- [GIVEN PASSAGE]
Re: [PATCH] fix swapin race condition

[Date Prev][Date Next][Thread Prev][Thread Next][Date Index][Thread Index]

 



On Fri, 9 Jul 2010, Andrea Arcangeli wrote:

> Hi Hugh,
> 
> can you review this patch? This is only theoretical so far.
> 
> Basically a thread can get stuck in ksm_does_need_to_copy after the
> unlock_page (with orig_pte pointing to swap entry A). In the meantime
> another thread can do the ksm swapin copy too, the copy can be swapped
> out to swap entry B, then a new swapin can create a new copy that can
> return to swap entry A if reused by things like try_to_free_swap (to
> me it seems the page pin is useless to prevent the swapcache to go
> away, it only helps in page reclaim but swapcache is removed by other
> things too). So then the first thread can finish the ksm-copy find the
> pte_same pointing to swap entry A again (despite it passed through
> swap entry B) and break.

- [DATASET EXCERPT]

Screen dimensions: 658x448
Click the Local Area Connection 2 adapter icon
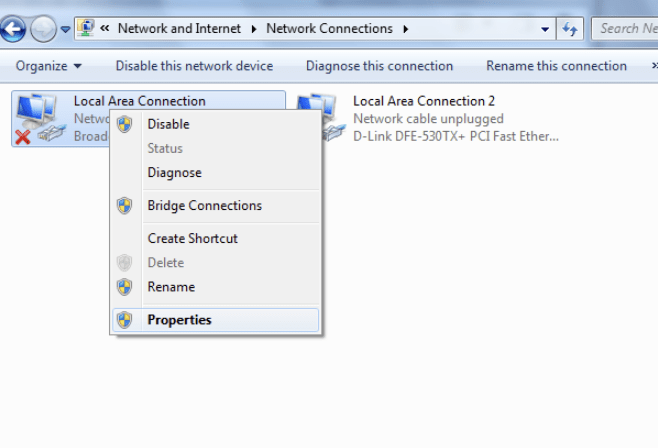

- [WRITTEN PROBLEM] Quote the swapin race patch message word for word, from "[Date Prev][Date Next][Thread" up to and including "theoretical so far.".

- [TASK RESPONSE]
[Date Prev][Date Next][Thread Prev][Thread Next][Date Index][Thread Index]

 



On Fri, 9 Jul 2010, Andrea Arcangeli wrote:

> Hi Hugh,
> 
> can you review this patch? This is only theoretical so far.